### [EXERCISE DETAILS]
Revise the data below so that each occurrence of "GUI agent" reads "screen assistant" instead, with all other text left unchanged.

(Rows from a dataset)

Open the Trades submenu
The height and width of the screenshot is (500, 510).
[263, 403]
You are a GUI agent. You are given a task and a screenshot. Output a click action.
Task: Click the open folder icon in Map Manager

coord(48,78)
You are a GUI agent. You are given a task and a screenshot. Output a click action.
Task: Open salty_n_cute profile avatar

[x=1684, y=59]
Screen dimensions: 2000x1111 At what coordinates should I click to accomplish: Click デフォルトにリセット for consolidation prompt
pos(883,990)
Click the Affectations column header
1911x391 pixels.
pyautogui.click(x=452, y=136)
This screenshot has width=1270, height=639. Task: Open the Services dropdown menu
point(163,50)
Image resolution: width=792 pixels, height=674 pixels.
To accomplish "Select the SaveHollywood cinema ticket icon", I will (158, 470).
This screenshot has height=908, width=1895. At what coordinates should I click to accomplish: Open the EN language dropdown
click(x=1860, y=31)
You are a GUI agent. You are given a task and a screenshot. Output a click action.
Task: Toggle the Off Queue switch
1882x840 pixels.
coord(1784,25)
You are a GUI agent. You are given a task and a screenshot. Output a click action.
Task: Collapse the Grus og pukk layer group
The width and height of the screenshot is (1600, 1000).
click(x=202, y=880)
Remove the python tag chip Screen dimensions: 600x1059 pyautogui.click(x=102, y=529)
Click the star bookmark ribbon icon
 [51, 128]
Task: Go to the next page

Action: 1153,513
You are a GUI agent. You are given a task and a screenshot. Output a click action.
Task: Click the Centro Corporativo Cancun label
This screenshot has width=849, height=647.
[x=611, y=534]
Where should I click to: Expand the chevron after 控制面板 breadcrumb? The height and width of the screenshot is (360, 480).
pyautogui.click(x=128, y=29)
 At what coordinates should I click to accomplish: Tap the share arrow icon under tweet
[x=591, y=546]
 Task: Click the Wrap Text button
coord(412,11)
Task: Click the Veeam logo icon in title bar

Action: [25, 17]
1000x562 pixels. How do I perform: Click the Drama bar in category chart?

### [SOLUTION TO THE EXERCISE]
Open the Trades submenu
The height and width of the screenshot is (500, 510).
[263, 403]
You are a screen assistant. You are given a task and a screenshot. Output a click action.
Task: Click the open folder icon in Map Manager

coord(48,78)
You are a screen assistant. You are given a task and a screenshot. Output a click action.
Task: Open salty_n_cute profile avatar

[x=1684, y=59]
Screen dimensions: 2000x1111 At what coordinates should I click to accomplish: Click デフォルトにリセット for consolidation prompt
pos(883,990)
Click the Affectations column header
1911x391 pixels.
pyautogui.click(x=452, y=136)
This screenshot has width=1270, height=639. Task: Open the Services dropdown menu
point(163,50)
Image resolution: width=792 pixels, height=674 pixels.
To accomplish "Select the SaveHollywood cinema ticket icon", I will (158, 470).
This screenshot has height=908, width=1895. At what coordinates should I click to accomplish: Open the EN language dropdown
click(x=1860, y=31)
You are a screen assistant. You are given a task and a screenshot. Output a click action.
Task: Toggle the Off Queue switch
1882x840 pixels.
coord(1784,25)
You are a screen assistant. You are given a task and a screenshot. Output a click action.
Task: Collapse the Grus og pukk layer group
The width and height of the screenshot is (1600, 1000).
click(x=202, y=880)
Remove the python tag chip Screen dimensions: 600x1059 pyautogui.click(x=102, y=529)
Click the star bookmark ribbon icon
 [51, 128]
Task: Go to the next page

Action: 1153,513
You are a screen assistant. You are given a task and a screenshot. Output a click action.
Task: Click the Centro Corporativo Cancun label
This screenshot has width=849, height=647.
[x=611, y=534]
Where should I click to: Expand the chevron after 控制面板 breadcrumb? The height and width of the screenshot is (360, 480).
pyautogui.click(x=128, y=29)
 At what coordinates should I click to accomplish: Tap the share arrow icon under tweet
[x=591, y=546]
 Task: Click the Wrap Text button
coord(412,11)
Task: Click the Veeam logo icon in title bar

Action: [25, 17]
1000x562 pixels. How do I perform: Click the Drama bar in category chart?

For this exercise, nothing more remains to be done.